» Text shown:
----------------

Targeted next-generation sequencing (NGS) to detect BRAF mutations provided more information and identified more potentially actionable mutations than allele-specific polymerase chain reaction (PCR) in samples from patients with advanced metastatic melanoma, according to a study published in Virchows Archive.1
Molecular characterization of metastatic melanoma is a critical component of appropriate treatment selection. “BRAF V600K is a biomarker for several [U.S. Food and Drug Administration (FDA)] therapies. Recent reports suggest that patients with advanced melanomas with BRAF non-V600E/K mutations may benefit from anti-BRAF/anti-MEK therapies,” Navid Sadri, MD, PhD, of Case Western Reserve University School of Medicine in Cleveland, Ohio, and an author of the study, told Cancer Therapy Advisor.
A BRAF mutation is present in up to 50% of metastatic melanoma cases, with the most common resulting in a valine to glutamic acid (approximately 80%) or a valine to lysine (approximately 10%) change at codon 600. Metastatic melanoma can also be associated with mutations in other genes, such as NRAS or KIT.
Prior to the introduction of NGS, allele-specific PCR was used to detect specific mutations, such as BRAF mutations that result in the V600E or V600K variants. Allele-specific PCR uses oligonucleotide primers of known genotypes to detect single nucleotide changes in DNA of an unknown genotype. This technique is limited to detecting specific mutations, Dr Sadri noted, and other traditional sequencing techniques, such as Sanger sequencing, have low sensitivity.
NGS, in contrast, is an ultra high–throughput technology that uses a library to conduct parallel sequencing of millions of DNA fragments. “The advantage of NGS is that it is not specific for a certain mutation; therefore, any change in the sequence may be identified with relatively high sensitivity,” Dr Sadri said.

----------------

» Supplied information:
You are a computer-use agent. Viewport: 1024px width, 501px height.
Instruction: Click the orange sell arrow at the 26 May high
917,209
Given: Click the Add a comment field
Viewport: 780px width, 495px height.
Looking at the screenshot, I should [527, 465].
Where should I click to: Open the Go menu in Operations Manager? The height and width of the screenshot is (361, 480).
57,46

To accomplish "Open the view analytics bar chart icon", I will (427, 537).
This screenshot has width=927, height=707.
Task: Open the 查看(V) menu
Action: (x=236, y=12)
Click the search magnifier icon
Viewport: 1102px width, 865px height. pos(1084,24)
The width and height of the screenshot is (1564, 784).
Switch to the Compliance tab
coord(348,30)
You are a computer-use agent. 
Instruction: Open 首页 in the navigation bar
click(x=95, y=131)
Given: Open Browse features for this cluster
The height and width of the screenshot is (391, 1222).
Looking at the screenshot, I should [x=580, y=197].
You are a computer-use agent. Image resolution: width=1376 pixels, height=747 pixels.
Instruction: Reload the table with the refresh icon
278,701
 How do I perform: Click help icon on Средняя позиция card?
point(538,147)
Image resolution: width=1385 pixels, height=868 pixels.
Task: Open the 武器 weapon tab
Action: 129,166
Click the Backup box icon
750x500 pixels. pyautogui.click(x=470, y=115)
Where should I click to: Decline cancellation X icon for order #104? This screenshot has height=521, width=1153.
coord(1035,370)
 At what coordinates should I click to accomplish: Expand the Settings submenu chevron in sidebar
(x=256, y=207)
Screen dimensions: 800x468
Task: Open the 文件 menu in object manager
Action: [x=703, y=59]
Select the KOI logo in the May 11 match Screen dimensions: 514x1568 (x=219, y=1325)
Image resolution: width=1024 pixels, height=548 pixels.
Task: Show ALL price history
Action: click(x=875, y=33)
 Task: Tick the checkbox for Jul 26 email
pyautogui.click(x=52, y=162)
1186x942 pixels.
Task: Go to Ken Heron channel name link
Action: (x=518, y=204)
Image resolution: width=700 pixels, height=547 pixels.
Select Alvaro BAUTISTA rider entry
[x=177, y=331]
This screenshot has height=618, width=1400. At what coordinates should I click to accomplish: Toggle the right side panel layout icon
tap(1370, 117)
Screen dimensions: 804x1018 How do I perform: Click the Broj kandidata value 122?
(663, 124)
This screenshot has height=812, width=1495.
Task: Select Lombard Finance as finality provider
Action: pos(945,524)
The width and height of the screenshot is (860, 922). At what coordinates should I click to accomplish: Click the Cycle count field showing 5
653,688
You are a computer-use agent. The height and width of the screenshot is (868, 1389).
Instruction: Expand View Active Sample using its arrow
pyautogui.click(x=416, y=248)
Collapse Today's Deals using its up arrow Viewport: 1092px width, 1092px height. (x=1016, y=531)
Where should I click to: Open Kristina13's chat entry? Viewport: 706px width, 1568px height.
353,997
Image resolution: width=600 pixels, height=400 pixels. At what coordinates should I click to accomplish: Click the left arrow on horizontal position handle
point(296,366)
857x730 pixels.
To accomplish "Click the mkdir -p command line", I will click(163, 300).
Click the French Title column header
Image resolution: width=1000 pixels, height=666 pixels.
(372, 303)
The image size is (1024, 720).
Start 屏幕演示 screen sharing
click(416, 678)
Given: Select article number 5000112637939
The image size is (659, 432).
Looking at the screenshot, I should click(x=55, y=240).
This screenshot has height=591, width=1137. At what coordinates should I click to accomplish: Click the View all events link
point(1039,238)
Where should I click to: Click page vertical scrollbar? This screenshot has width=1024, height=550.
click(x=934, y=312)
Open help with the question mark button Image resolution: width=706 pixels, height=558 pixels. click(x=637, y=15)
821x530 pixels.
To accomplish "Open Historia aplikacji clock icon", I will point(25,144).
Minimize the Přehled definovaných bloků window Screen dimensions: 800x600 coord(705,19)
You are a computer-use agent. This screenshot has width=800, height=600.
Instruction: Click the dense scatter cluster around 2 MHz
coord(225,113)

----------------

» What to do: Translate this sentence from the text on BRAF testing in melanoma into Spanish: "Metastatic melanoma can also be associated with mutations in other genes, such as NRAS or KIT."

» Answer to this task: El melanoma metastásico también puede asociarse con mutaciones en otros genes, como NRAS o KIT.